LINE‐1 DNA hypomethylation analysis of circulating DNA in sera of 18 breast cancer patients and 18 healthy control patients.

Figure 2

Toll‐like receptor 9 (TLR9) mRNA expression in breast and ovarian cancer. (a) analysis in eight breast cancer cell lines; (b) analysis in 10 non‐neoplastic breast tissues and 124 breast cancer samples in association with estrogen receptor (ER) status. (c) Correlation of TLR9 expression with tumor grade in 10 non‐neoplastic breast tissues and 124 breast cancer samples (d) and in 138 ovarian tumor samples and 30 non‐neoplastic ovarian tissues.
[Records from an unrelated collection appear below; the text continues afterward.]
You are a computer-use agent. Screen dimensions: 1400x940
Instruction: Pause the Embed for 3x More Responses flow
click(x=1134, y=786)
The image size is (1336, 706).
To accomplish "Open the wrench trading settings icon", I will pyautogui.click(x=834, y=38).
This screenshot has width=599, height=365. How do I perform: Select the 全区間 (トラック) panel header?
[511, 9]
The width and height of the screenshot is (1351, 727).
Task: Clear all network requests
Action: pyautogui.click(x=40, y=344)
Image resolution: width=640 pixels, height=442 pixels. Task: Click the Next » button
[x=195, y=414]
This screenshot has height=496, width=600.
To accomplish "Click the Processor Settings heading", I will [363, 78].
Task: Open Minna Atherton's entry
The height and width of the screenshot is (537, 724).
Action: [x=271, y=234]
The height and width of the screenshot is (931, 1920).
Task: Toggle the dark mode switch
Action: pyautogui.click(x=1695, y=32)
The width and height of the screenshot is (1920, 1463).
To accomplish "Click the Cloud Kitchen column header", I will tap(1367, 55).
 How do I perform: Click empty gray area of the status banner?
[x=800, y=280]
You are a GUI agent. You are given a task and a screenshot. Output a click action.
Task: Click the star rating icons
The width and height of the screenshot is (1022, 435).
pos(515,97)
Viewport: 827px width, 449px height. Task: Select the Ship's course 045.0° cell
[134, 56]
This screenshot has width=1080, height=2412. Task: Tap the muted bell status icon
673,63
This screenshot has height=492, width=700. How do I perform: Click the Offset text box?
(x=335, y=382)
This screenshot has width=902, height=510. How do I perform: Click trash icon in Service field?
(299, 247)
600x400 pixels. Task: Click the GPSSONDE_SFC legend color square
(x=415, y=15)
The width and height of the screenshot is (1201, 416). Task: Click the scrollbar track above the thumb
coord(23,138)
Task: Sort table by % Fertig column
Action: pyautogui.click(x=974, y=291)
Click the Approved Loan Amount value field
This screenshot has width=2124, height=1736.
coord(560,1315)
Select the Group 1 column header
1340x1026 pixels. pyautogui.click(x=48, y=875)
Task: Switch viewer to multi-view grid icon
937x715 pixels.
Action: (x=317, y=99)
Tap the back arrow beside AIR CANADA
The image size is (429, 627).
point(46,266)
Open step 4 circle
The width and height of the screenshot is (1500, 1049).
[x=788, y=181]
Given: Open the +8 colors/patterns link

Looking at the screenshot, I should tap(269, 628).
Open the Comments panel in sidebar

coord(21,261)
Tumor grade information was not available for two patients.

Figure 3

Toll‐like receptor 9 (TLR9) expression in breast cancer. (a) Results of immunohistochemical TLR9 staining performed in 116 formalin‐fixed paraffin‐embedded (FFPE) tissues. Association of TLR9 protein expression with hormone receptor (HR)‐status is shown. (b) TLR9 protein expression in untransfected cells, TLR9‐overexpressing cells (pLIB‐TLR9‐iresNeo), and mock‐transfected cells (pLIB‐iresNeo). (c) In vitro scratch assay. Untransfected cells, TLR9‐overexpressing cells, and mock‐transfected cells were treated with CpG‐DNA, GpC‐DNA, or were left untreated. The cell monolayer was then wounded. The same fields were photographed immediately (0 h), and 24, 48, and 55 h later. Results were plotted as percentage of wound closure relative to hour 0. (d) Proliferation measurement of untransfected cells, TLR9‐overexpressing cells, and mock‐transfected cells. Results of six experiments are shown.

Figure 4

Toll‐like receptor 9 (TLR9) and nuclear factor‐kappa B (NF‐κB). (a) DNA binding activity of NF‐κB, assessed by p50 electrophoretic mobility‐shift assay (EMSA) and TLR9 mRNA expression in 23 tumor specimens. (b) Exemplary EMSA picture of nine tumor specimens. Arrows indicate the position of p50/ p65, or p50/ p50 complexes respectively.

Figure 5

Colocalization analysis in BT‐20 human breast cancer cells. (a) Unstimulated cells expressing eCFP‐tagged TLR9 were stained with endoplasmatic reticulum tracker dye (blue, blue‐white tracker). Untransfected cells were stimulated with (b) CpG‐DNA, (c) GpC‐DNA, or (d) mCpG‐DNA. Cells were stained with (b–d) anti‐TLR9 (red, Alexa 568) and (b,c) DAPI nucleic‐acid stain. (e) Stimulated, untransfected cells were stained with anti‐TLR9 (red, Alexa 568), DAPI nucleic‐acid stain, and anti‐EEA1 an early endosome marker (green, FITC). (f) Unstimulated, untransfected cells were stained with anti‐TLR9 (red, Alexa 568) and anti‐EEA1 an early endosome marker (green, FITC).

Figure 6

Colocalization analysis in Hs578T human breast cancer cells. (a) Unstimulated cells expressing eCFP tagged TLR9 were stained with endoplasmatic reticulum tracker dye (blue, blue‐white tracker). Untransfected cells were stimulated with (b) CpG‐DNA, (c) GpC‐DNA, or (d) mCpG‐DNA. Cells were stained with (b–d) anti‐TLR9 (red, Alexa 568) and (b,c) DAPI nucleic‐acid stain. (e) Stimulated, untransfected cells were stained with anti‐TLR9 (red, Alexa 568), DAPI nucleic‐acid stain, and anti‐EEA1 an early endosome marker (green, FITC). (f) Unstimulated, untransfected cells were stained with anti‐TLR9 (red, Alexa 568) and anti‐EEA1 an early endosome marker (green, FITC).